Day 21: PCA — Shrinking Dimensions Without Losing Meaning

Day 21: PCA — Shrinking Dimensions Without Losing Meaning

Parathan ThiyagalingamParathan Thiyagalingam
June 23, 20268 min read
Day 21: PCA — Shrinking Dimensions Without Losing Meaning

Three days of clustering grouped rows together. Today we tackle the opposite problem, which is too many columns. PCA is the most famous tool for shrinking high-dimensional data into a few directions that capture most of the meaning, and it shows up everywhere, from visualisation to preprocessing.

This blog post is a daily learning summary of my ML self-study.

Terms Used Today

  • Dimensionality reduction: Shrink the number of features while preserving most of the information.
  • Principal component (PC): A direction in feature space.

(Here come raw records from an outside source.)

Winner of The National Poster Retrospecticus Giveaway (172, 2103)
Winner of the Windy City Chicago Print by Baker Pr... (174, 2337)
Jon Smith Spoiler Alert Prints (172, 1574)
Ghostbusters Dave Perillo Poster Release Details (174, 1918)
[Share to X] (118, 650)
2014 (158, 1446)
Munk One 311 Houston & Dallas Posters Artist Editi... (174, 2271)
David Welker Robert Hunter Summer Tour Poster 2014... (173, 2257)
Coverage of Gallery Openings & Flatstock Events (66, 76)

PC1 captures the most variance, PC2 the second-most, and so on.
  • Explained variance ratio: The fraction of total spread each PC accounts for.
  • Orthogonal: Perpendicular. All PCs are perpendicular to each other.
  • Loadings: The weights showing how each original feature contributes to a PC.

1. The Curse of Dimensionality (Again):

We brushed against this on Day 12 K-Nearest Neighbors — Tell Me Who Your Friends Are with KNN.

Today we face it head on.

In high dimensions, bad things happen.

  • Distances stop being informative (everything is "far" from everything).
  • Models need exponentially more data to train well.
  • Visualisation becomes impossible (humans live in 3D).
  • Storage and compute costs explode.

If we have 1,000 features but only 5,000 rows, our model is in trouble. 1

2. The Big Idea Behind PCA:

PCA stands for Principal Component Analysis.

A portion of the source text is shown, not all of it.